Based on China’s national conditions and the implementation context of the “Twelfth Five-Year Plan”, “Thirteenth Five-Year Plan”, and “Fourteenth Five-Year Plan”, this paper selects relevant indicator data on marine new production capacity from 11 coastal provinces from 2011 to 2022 for research. Due to the complexity of constructing this indicator, multiple data sources are involved, covering a wide range of fields, mainly including official statistical materials such as the “China Marine Economic Statistical Yearbook” and the “China Fisheries Statistical Yearbook”.

4.2.2 Policy data related to marine economy

Based on the research needs in the field of marine economic policy, this paper focuses on four chains: talent, innovation, industry, and capital, and constructs 12 related seed lexicons respectively. The construction of these lexicons is based on the core elements of marine economic development, and combines China’s policy orientation towards the marine economy in recent years. The specific seed word libraries corresponding to each chain are shown in Table 2.

Table 2

Table 2. Seed words corresponding to each chain.

EXERCISE INSTRUCTIONS:
**A.** Answer the following questions using the marine economy excerpt:
(i) How many coastal provinces does the study cover, and over which years?
(ii) Which two statistical yearbooks are named as data sources?
(iii) What four chains does the policy data section focus on?
**B.** Extend the marine economy excerpt with a passage that picks up directly after its final line.
The material placed after this point comes from a separate, unrelated source.

SUPPLIED DATA:

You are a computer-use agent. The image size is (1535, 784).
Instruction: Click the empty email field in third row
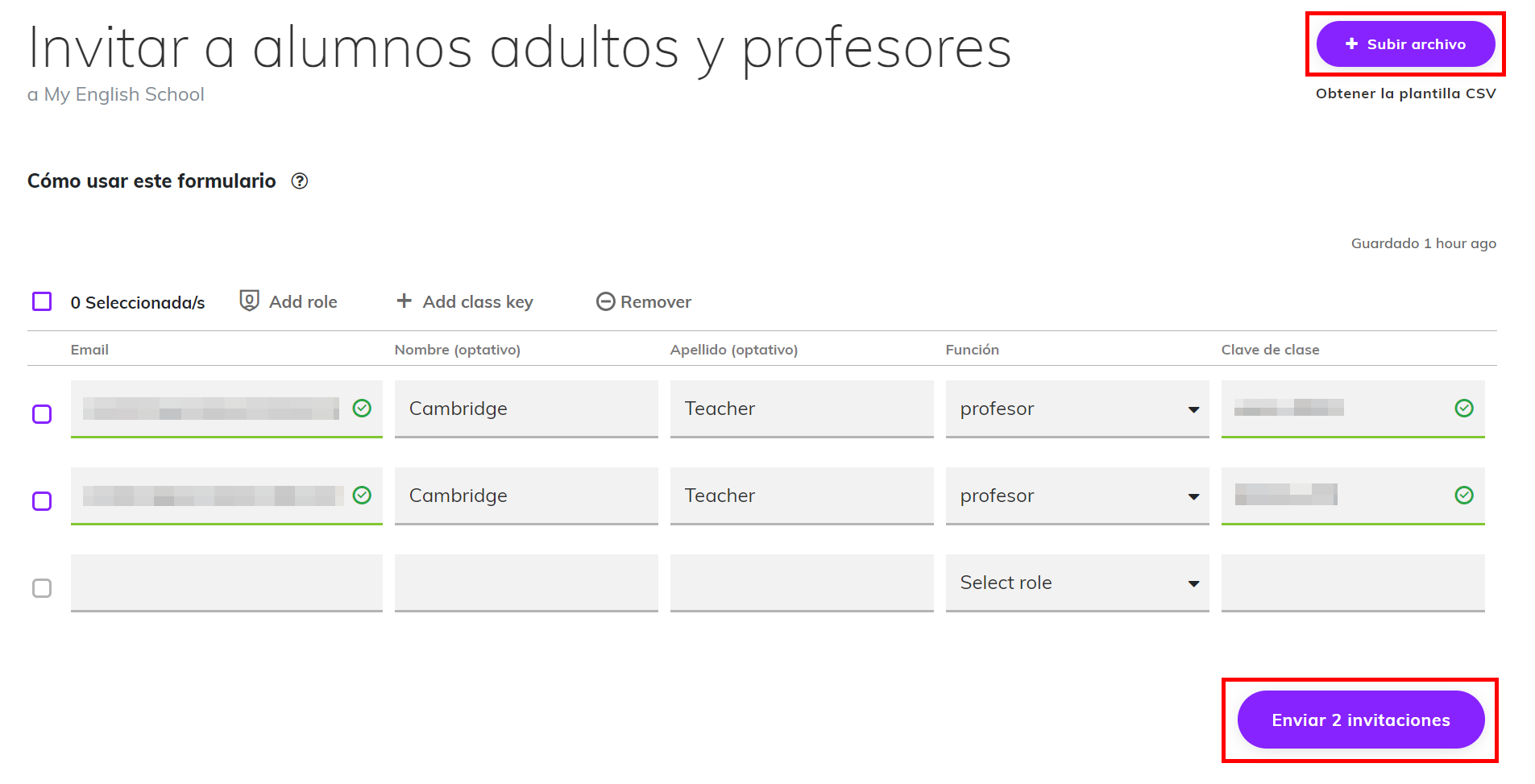coord(226,583)
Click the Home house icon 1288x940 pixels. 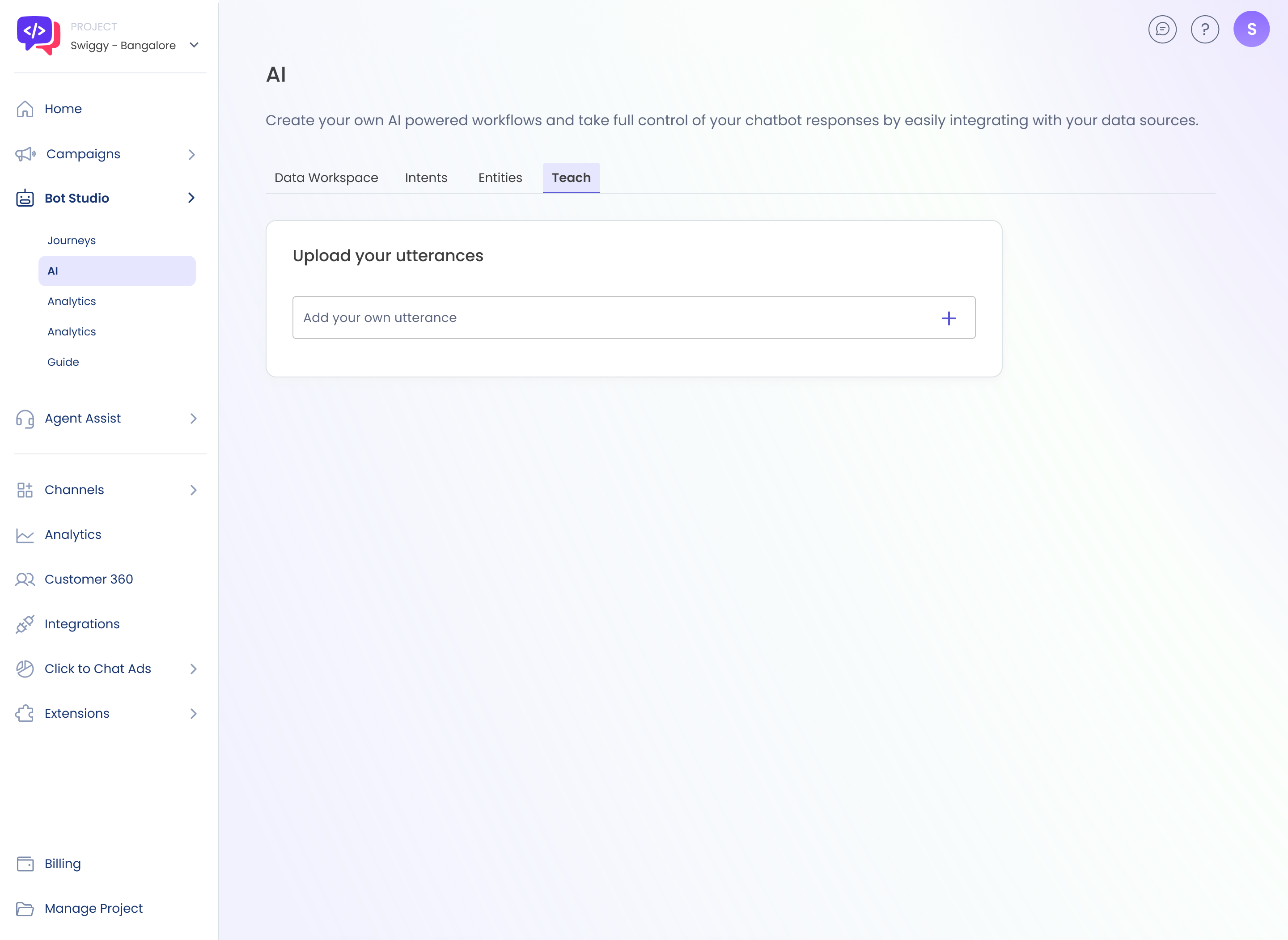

ANSWERS GIVEN:
**A.**
(i) 11 coastal provinces, from 2011 to 2022.
(ii) The "China Marine Economic Statistical Yearbook" and the "China Fisheries Statistical Yearbook."
(iii) Talent, innovation, industry, and capital.

**B.**
In the process of collecting policy texts, firstly, we visit websites such as “Peking University Treasure” and official websites of provincial governments to calculate the frequency of occurrence of five keywords using Equation 1, (including “ocean”, “talent”, “innovation”, “industry” and “capital”) in the policy document, which serves as the basis for evaluating the relevance of the document to marine new quality productivity and the four chains.

$\begin{array}{ll}\text{Relevance}(\text{d})=\sum _{\text{w}\in \left\{\text{ocean},\text{talent},\text{innovation},\text{industry},\text{capital}\right\}}{\text{freq}}_{\text{w}}(\text{d})& (1)\end{array}$

where d represents a policy document.

Specifically, we drew a Pareto chart of the top 20 policy documents with the highest frequency of keywords each year (taking Shandong Province as an example, the Pareto chart for the past 6 years is shown in Figure 2). The top ten documents can cover about 80% of the keywords. Therefore, in order to avoid data redundancy, we selected the top 10 policy documents with the highest relevance each year from the documents released by each province from 2011 to 2021. This process ensures the comprehensiveness and representativeness of the selected policy text in terms of content, covering all key aspects of the marine economy field. To ensure the authority of the data, all selected policy documents are official documents released by provincial governments, which largely reflect the latest policy developments of local governments in the development of the marine economy.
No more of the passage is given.